Nein, der Hamburger SV kickt nicht in der 1. Bundesliga. Und in der Winterpause ist er auch noch. Aber es ist halt der HSV. Und nach 55 Jahren Liga-Zugehörigkeit gehört er immer noch zu den Big Playern in Deutschland. Zumindest gefühlt.
In den späten 70er- und frühen 80er-Jahren des vergangenen Jahrhunderts holte das damalige Starensemble von der Elbe dreimal die deutsche Meisterschaft, gewann den Europapokal der Pokalsieger und krönte sich 1983 mit dem Titel im Landesmeisterpokal zur besten Mannschaft Europas.
Damals war ein gewisser Marcell Jansen noch gar nicht geboren. Der schnelle Außenbahnspieler stieß erst 2008 im Alter von 24 Jahren zu den Hamburgern. Und eigentlich war da seine ganz große Zeit schon vorbei. Dennoch schaffte er es, in 187 Spielen im Trikot mit der Raute zu einer Art Vereinsidol zu werden.
Was wahrscheinlich gar nicht so schwierig war in dieser Zeit, denn es gab so wenige Konstanten. Funktionäre wechselten, Manager kamen und gingen, Trainer ebenso und spielerisch war es häufig trostlos, was sich auf dem Platz abspielte. Da verbreitete der Ex-Nationalspieler wenigstens ein bisschen Glanz im Volkspark.
Business-Kritiker wird Vereins-Funktionär
Nun, mit 33, ist Marcell Jansen der personifizierte Hoffnungsträger für den Klub, der seit drei Jahrzehnten nicht mehr so richtig auf die Füße kommt. Die Mitglieder haben ihn mit deutlicher Mehrheit zum neuen Vereinspräsidenten gewählt. Ihn, der 2015 seine Karriere früh beendet hatte, um sich anderen Projekten zu widmen, um dem von ihm so ungeliebten Fußball-Business zu entfliehen.

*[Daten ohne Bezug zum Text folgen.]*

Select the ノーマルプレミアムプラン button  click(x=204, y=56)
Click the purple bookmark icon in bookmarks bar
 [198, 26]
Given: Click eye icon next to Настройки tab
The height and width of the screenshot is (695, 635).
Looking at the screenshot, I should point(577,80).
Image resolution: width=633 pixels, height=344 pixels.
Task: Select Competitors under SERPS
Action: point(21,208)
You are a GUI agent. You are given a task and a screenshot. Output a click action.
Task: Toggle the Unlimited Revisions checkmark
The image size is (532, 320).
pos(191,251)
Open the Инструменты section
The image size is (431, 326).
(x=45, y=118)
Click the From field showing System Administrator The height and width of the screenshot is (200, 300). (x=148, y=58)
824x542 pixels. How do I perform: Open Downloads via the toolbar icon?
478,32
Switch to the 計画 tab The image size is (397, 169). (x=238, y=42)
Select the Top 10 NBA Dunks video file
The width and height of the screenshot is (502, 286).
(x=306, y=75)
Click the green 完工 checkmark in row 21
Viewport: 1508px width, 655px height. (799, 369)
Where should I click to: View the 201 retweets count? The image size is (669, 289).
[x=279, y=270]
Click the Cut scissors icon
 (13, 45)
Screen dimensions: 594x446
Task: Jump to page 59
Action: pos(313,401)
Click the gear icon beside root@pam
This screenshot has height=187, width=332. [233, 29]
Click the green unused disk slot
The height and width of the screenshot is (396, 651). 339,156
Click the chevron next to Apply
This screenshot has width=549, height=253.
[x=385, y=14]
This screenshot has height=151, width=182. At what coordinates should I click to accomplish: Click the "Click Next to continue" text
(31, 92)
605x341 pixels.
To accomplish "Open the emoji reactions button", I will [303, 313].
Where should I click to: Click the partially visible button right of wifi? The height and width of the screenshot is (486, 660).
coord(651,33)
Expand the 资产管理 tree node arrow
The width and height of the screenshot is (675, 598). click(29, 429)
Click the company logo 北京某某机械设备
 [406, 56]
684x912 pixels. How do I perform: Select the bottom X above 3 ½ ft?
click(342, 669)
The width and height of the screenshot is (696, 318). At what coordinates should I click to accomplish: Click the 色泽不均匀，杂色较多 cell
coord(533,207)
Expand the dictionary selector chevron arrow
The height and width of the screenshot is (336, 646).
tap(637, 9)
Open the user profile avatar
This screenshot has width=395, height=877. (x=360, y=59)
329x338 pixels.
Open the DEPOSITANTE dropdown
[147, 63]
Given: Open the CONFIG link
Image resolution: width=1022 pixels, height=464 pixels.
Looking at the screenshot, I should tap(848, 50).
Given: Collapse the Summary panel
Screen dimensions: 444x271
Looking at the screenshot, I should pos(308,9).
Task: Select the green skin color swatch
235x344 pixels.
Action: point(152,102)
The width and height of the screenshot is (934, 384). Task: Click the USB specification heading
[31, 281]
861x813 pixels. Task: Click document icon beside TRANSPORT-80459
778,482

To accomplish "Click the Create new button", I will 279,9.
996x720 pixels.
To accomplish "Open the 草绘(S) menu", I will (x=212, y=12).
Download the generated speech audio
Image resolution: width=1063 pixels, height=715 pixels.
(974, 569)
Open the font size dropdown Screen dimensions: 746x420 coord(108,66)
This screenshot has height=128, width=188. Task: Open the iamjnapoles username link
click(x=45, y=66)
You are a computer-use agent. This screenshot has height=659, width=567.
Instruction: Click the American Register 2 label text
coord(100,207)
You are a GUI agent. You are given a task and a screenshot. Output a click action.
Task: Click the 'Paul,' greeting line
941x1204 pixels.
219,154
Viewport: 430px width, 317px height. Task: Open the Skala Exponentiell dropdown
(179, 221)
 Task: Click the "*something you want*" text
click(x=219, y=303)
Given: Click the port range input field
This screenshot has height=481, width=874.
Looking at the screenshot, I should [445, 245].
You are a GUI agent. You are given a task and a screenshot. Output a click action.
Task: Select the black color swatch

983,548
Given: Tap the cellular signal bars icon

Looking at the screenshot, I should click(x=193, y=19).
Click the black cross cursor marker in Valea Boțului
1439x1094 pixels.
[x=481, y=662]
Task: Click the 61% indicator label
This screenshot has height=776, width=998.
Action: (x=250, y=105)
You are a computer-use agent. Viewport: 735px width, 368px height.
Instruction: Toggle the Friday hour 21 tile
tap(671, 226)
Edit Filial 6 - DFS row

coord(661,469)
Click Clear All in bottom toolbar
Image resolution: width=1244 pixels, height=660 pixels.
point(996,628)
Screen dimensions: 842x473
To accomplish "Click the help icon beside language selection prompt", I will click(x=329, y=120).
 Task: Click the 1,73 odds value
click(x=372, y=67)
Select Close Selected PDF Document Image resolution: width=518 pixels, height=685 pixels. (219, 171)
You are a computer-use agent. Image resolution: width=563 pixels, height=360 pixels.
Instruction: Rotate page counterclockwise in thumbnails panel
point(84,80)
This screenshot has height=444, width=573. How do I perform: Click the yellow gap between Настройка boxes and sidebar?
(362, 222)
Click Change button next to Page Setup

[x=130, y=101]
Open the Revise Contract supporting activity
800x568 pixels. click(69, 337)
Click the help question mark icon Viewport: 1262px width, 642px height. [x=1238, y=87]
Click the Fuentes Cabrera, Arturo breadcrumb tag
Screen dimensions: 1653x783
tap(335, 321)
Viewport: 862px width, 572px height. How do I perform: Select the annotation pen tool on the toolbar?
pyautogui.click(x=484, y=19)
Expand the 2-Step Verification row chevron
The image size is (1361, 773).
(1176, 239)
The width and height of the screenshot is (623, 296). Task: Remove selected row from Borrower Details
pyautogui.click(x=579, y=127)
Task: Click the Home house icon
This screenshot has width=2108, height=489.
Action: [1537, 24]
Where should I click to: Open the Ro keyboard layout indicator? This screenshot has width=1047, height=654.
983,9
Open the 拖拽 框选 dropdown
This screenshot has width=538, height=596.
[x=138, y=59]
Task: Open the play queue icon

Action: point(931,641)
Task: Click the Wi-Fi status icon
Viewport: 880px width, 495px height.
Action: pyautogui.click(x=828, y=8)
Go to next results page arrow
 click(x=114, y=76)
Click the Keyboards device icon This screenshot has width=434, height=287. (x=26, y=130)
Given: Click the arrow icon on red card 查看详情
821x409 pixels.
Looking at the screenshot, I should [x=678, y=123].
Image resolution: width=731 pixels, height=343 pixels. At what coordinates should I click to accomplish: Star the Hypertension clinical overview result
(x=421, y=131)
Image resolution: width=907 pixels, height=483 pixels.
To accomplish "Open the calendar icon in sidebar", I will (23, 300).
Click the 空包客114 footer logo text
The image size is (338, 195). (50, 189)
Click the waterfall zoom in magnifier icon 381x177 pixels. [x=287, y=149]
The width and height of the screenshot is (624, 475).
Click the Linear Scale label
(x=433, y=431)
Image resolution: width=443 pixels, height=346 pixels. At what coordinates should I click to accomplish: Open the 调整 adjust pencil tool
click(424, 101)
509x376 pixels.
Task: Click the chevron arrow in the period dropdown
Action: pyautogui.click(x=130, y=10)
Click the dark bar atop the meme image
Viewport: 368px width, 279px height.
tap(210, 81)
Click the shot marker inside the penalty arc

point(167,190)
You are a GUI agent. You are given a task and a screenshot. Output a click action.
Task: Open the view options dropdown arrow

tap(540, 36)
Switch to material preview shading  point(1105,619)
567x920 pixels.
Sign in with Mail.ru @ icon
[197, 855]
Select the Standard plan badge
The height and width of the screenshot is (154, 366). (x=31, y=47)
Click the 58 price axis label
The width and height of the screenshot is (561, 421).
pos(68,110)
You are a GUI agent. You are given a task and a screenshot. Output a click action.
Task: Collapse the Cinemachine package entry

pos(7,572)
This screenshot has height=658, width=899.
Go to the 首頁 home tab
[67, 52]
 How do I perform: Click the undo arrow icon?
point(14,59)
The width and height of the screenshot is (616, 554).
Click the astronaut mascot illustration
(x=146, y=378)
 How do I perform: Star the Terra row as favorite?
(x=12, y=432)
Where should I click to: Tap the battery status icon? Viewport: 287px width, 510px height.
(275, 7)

Jetzt ist Jansen Präsident des schlingernden Riesen HSV, Vorstand von 78.000 Mitgliedern. Aber wer glaubt, dass sich jetzt vieles ändern wird beim aktuellen Zweitliga-Tabellenführer, dürfte bald enttäuscht werden. Denn Jansen steht trotz seiner Jugend nicht für einen Neuanfang.
Jansen gilt als Zögling von Bernd Hoffmann, der seit Mai 2018 die ausgegliederte Fußball-AG leitet und und zuvor für einige Monate Präsident des Gesamtvereins war. Hoffmann war es, der die Trennung vom damaligen Vorstandsvorsitzenden Heribert Bruchhagen und von Sportdirektor Jens Todt mit vorantrieb - als Teil der von ihm propagierten Neuausrichtung.
Hoffmanns Mann
Die Wahl Jansens nahm Hoffmann so dem Vernehmen nach erleichtert auf. "Das Ergebnis habe ich nicht zu kommentieren", sagte Hoffmann verschmitzt lächelnd und tat es dann doch: "Marcell Jansen wird ein guter Präsident für den HSV sein." Vielleicht hätte er besser gesagt: "Mein guter Präsident." Weiß Hoffmann doch, dass er nun fast freie Hand hat bei seiner gewagten Finanzpolitik.
85 Millionen Euro Verbindlichkeiten, ein weiteres Defizit für das laufende Geschäftsjahr, eine bald auslaufende Fan-Anleihe über 17,5 Millionen - die durch eine neue ersetzt wird, weil sie gar nicht zurückgezahlt werden kann. Sechs Prozent Zinsen. Zum Vergleich: Selbst Griechenland bezahlt nur 3,5 Prozent für seine Staatsanleihen.
Dass Jansen da zu kritisch nachfragt, so mutmaßen Kritiker, ist nicht zu befürchten. Und so wird auch der jung-dynamische und smarte Ex-Fußballprofi nicht viel ändern. Marcell Jansen ist zwar HSV-Präsident, ob er mehr als ein Gruß-August ist, wird er beweisen müssen.